**Entries shown:**
=-=-=

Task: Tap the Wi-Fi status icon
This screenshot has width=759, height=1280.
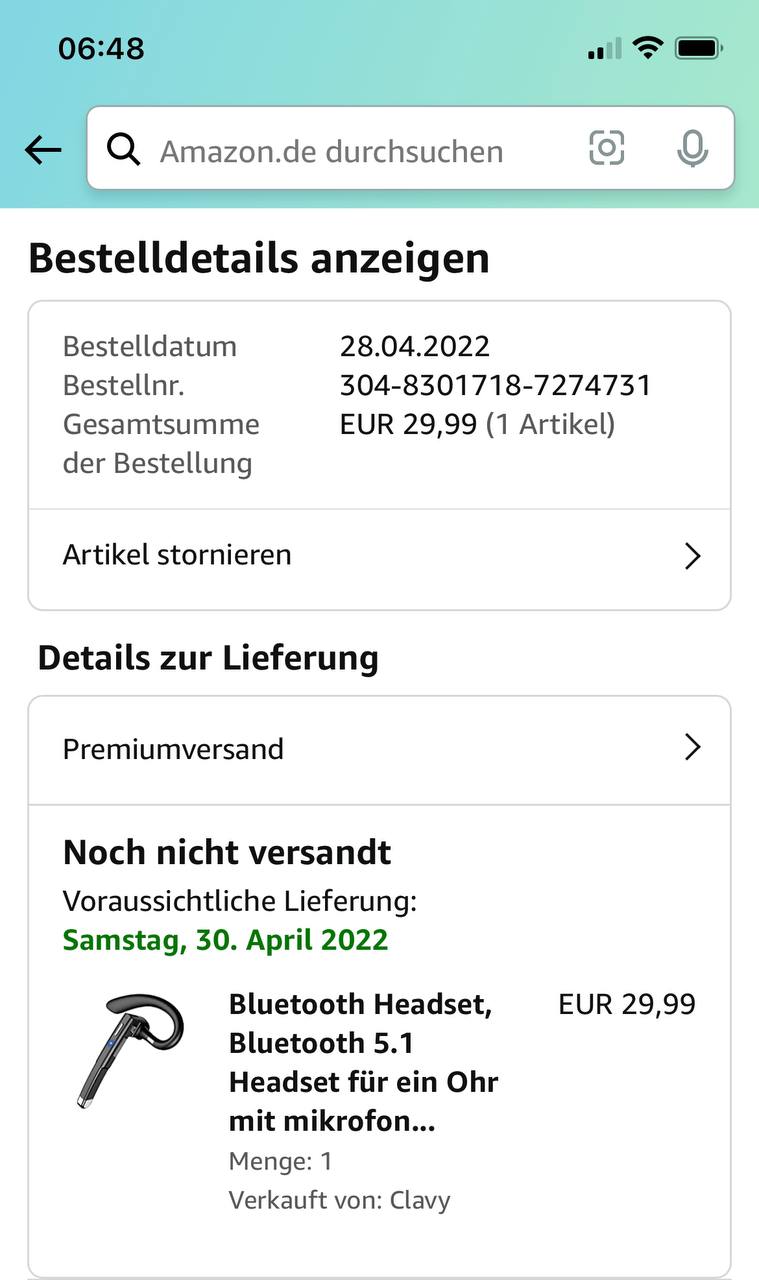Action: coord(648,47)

=-=-=

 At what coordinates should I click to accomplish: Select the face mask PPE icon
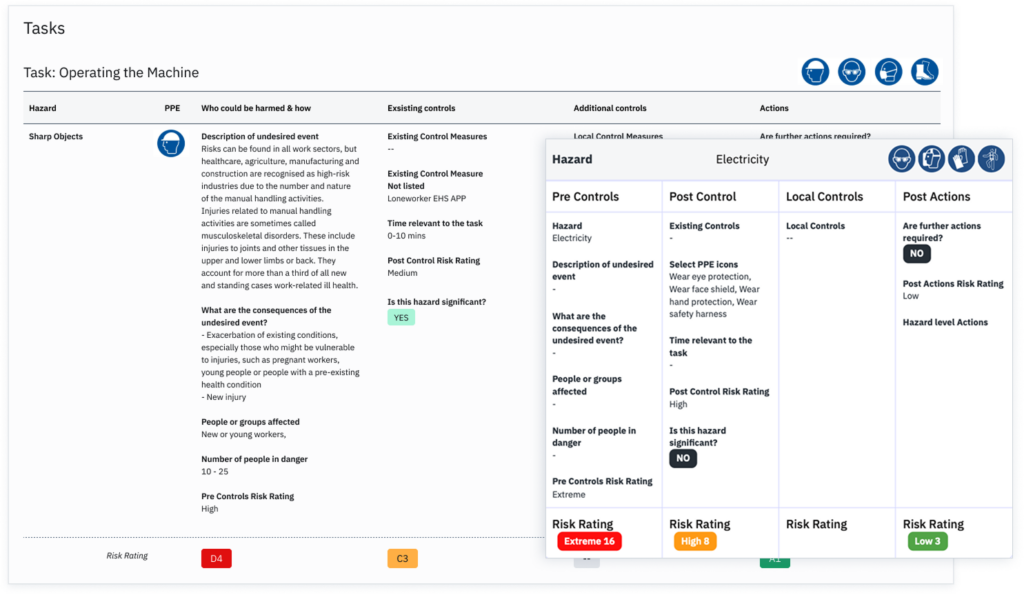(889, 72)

=-=-=

**Required task:** Can you reproduce the lines between the one holding "Task: Tap the Wi-Fi status icon" and the one holding "Action: coord(648,47)", inclusive, with every coordinate in the answers multiplied by 1.15 and rounded to a whole number, halves going up? Keep all other numbers unchanged and leave out the pictures.

**Answer to this exercise:**
Task: Tap the Wi-Fi status icon
This screenshot has width=759, height=1280.
Action: coord(745,54)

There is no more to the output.